Platform: SageMaker ✅

matt.mcclean · October 25, 2018, 9:55pm

I created a GitHub project with CloudFormation scripts to setup the SageMaker notebook instance. All you need to do is select the AWS region closest to you and click the Launch Stack button. Click through the options of the CloudFormation page then wait till the stack is created.

Works for both the new version of fast.ai (v1.0) as well as the older version (v0.7) by passing the version number as an input parameter to the CloudFormation stack and downloads the notebooks for the course too.

Launch by following the instructions from the README page found here.

jeremy · October 25, 2018, 11:57pm

Very cool @matt.mcclean! So nice to see the AWS gurus here in our little forum too.

Did you include the extra change from @avishalom (post immediately above yours) that ensures everything is set up correctly when launching an existing instance?

astronomy88 · October 26, 2018, 4:00pm

I can confirm that the Sagemaker tutorial doesn’t show how to properly request for increase in limits. The other tutorial is for EC2 instances, and AWS separates this out. However, now I have a question - which Resource type should I choose ? See the following picture:

If I figure it out, I will let everyone know.

astronomy88 · October 26, 2018, 4:03pm

Yes, I think we should. Otherwise it will not work if you follow that tutorial directly.

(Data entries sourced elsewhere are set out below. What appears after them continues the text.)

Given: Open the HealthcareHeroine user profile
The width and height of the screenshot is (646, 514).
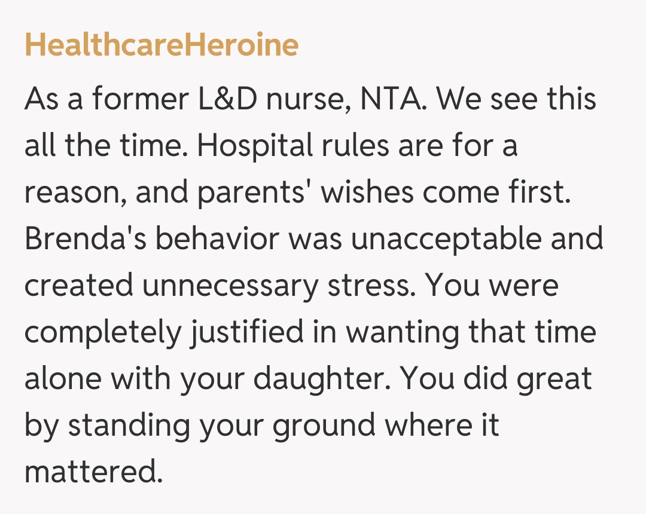Looking at the screenshot, I should click(x=162, y=46).
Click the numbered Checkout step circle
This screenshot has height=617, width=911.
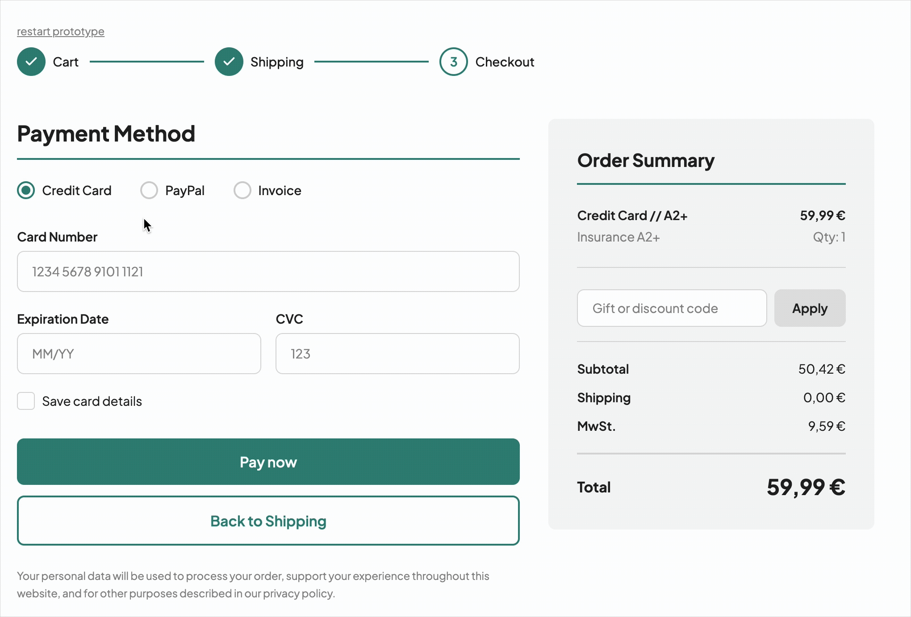tap(453, 62)
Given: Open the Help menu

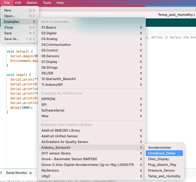Looking at the screenshot, I should 60,3.
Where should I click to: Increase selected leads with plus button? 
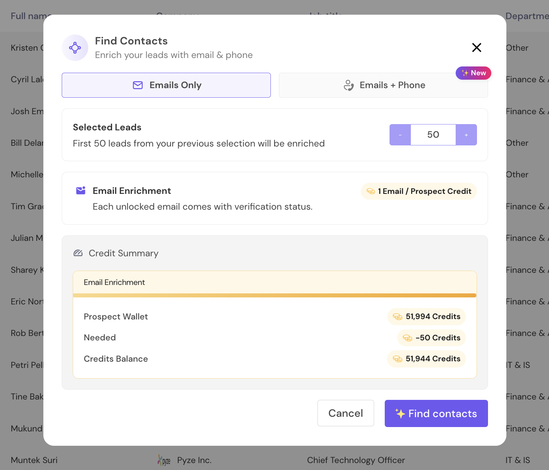(x=466, y=135)
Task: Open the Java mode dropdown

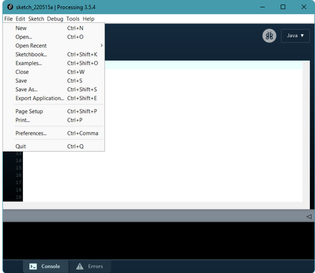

astronomy88 · October 26, 2018, 4:06pm

Did you figure it out ?

matt.mcclean · October 26, 2018, 4:06pm

Yes, SageMaker Notebooks is the correct resource type

astronomy88 · October 26, 2018, 4:07pm

Thanks Matt! Really appreciate it. If this goes well, we’ll be using a lot of Sagemaker at my company

astronomy88 · October 26, 2018, 4:09pm

By the way, once I get everything running, I will be happy to try to do a PR.

astronomy88 · October 26, 2018, 4:16pm

Should we use the tutorial or CloudFormation for Sagemaker?

matt.mcclean · October 26, 2018, 4:27pm

Hi @jeremy. Yes, it installs the fastai ipython kernel each time the notebook is started to ensure everthing works even after stopping and starting a notebook. It also installs the fastai libraries only when the notebook is first created as it saves the libs to the separate EBS volume mapped to the /home/ec2-user/SageMaker folder (i.e. conda env is ~/SageMaker/envs/fastai). The EBS volume is persisted and reattached to the notebook when stopping and starting so no need to reinstall the libraries in the OnStart script.

Installing the fastai libs and dependencies takes around 3.5 GB leaving around 1.5 GB spare on the EBS volume. There is also around 25 GB free on the root volume. Hopefully there should be sufficient space to run the lessons as the models and data are saved to the~/.fastai and ~/.torch directories which are mapped to the root volume. This does mean however that students will have to download the data and models again after restarting the notebook instance

Hope this helps

jeremy · October 26, 2018, 4:58pm

@matt.mcclean that’s way better than what we’ve currently got in our setup tutorial. If you happen to have the time and interest, we’d love a docs PR for our setup and update instructions:

http://course-v3.fast.ai/start_sagemaker.html

http://course-v3.fast.ai/update_sagemaker.html

astronomy88 · October 26, 2018, 5:16pm

Do we still need to request limit increase with this method?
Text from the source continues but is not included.